Beverly, Beverly, Beverly was first shared in an informal virtual showing at the University of Maryland's School of Theater, Dance, and Performance Studies on December 7, 2020.
My grandmother Beverly, who I've always called Nain (Welsh for grandma), has lived a very full life, and recently I began recording Zoom conversations with her about her past. There is so much to know, and no matter how many questions I ask, I can never know the full extent of her, or my family's, history. I began a process of reiteration and multiplicity as a means to craft new experiences of this oral history. The product, Beverly, Beverly, Beverly, became a somatic collage of this family history, rich homages to the past, unsettled queer orientation, and the epigenetic legacies of labor and trauma.
My memories, her memories, layered, infiltrated, juxtaposed. Can my body hold it all?
I’m thinking about trauma, and how I’m not interested in exploiting trauma for the sake of art. But I’m also thinking about the fact of the traumatic instant. Moments linger. They live. Their fingers reach deep into the mud, turning warm earth to tar. My toes on hot tar in the summer, tracing the cracks in the parking lot, trying not to get tagged. Hot, hot wood chips. The logic of retrospective confabulation. A moment too late.
You’re it. I’m still still still not bigger than a breadbox. I’m still still still not sure my memory can be trusted. I don’t want to miss a thing. Perpetually noticing what should have been obvious.
I never got to ask Marjorie everything, but I can start with Beverly. Beverly, who lived with Barbara, who lived with Florence. Florence. She never got the tell-all either. Barbara at the very least had her poetry, embracing the spirit of autumn and so on. Go now, go on, go on.

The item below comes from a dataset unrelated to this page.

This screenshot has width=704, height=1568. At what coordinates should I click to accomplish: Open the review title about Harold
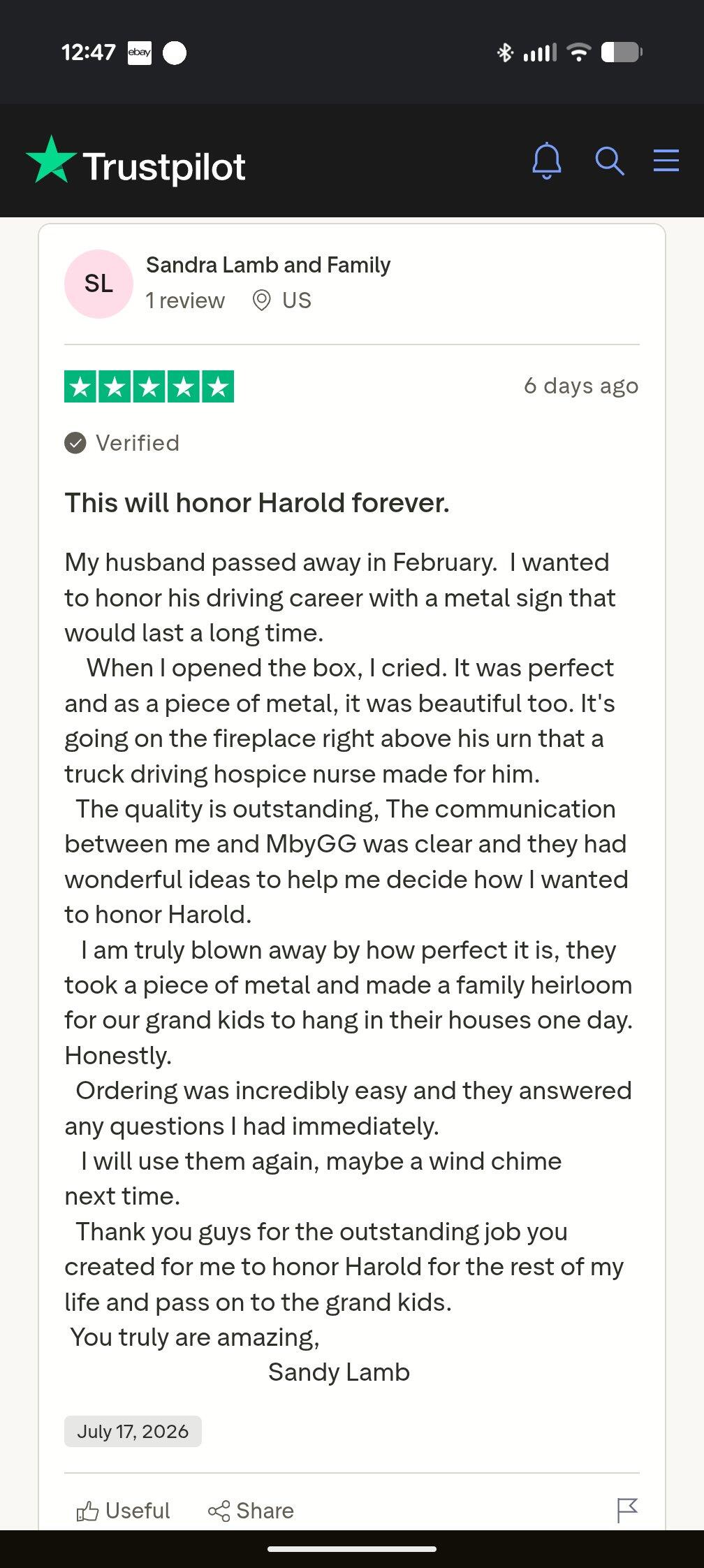pos(257,502)
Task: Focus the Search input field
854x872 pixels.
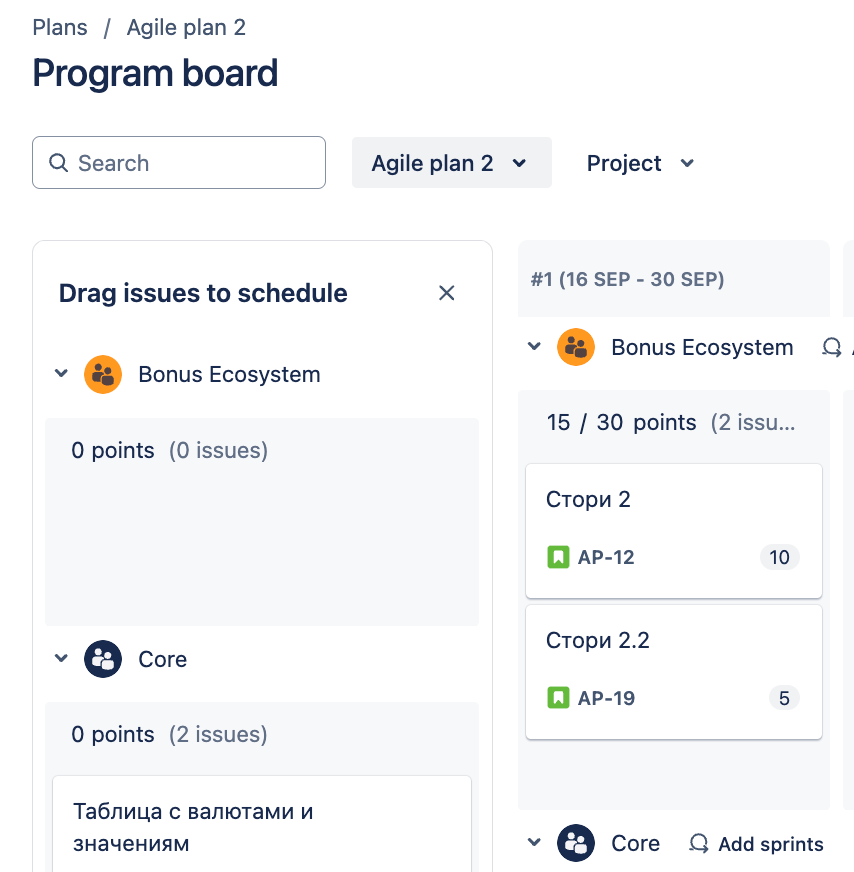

I don't remember. No I don't remember anything about his ever being around. I don't remember anything I remember people talking about him and but I..I…I don't remember, and I don't recall ever seeing him. Well, you know, I probably could have asked more, but I just never, you know I never thought Mother wanted to have any conversation about it, and if if if we ever asked anything she kind of put it off and I always felt that it wouldn't be fair to mother to you know ask a lot of questions so I just never did I don't right at the moment I can't even think I have a file folder of things that that I don't know Barbara always knew more than I did in her life just just that's the way it was and where mother ever met him I don't know I often think I should have asked her more about that that that trip out there I just I think about driving a car across the desert across the mountains to go you know when you think about it the way cars were those days they were hardly a car.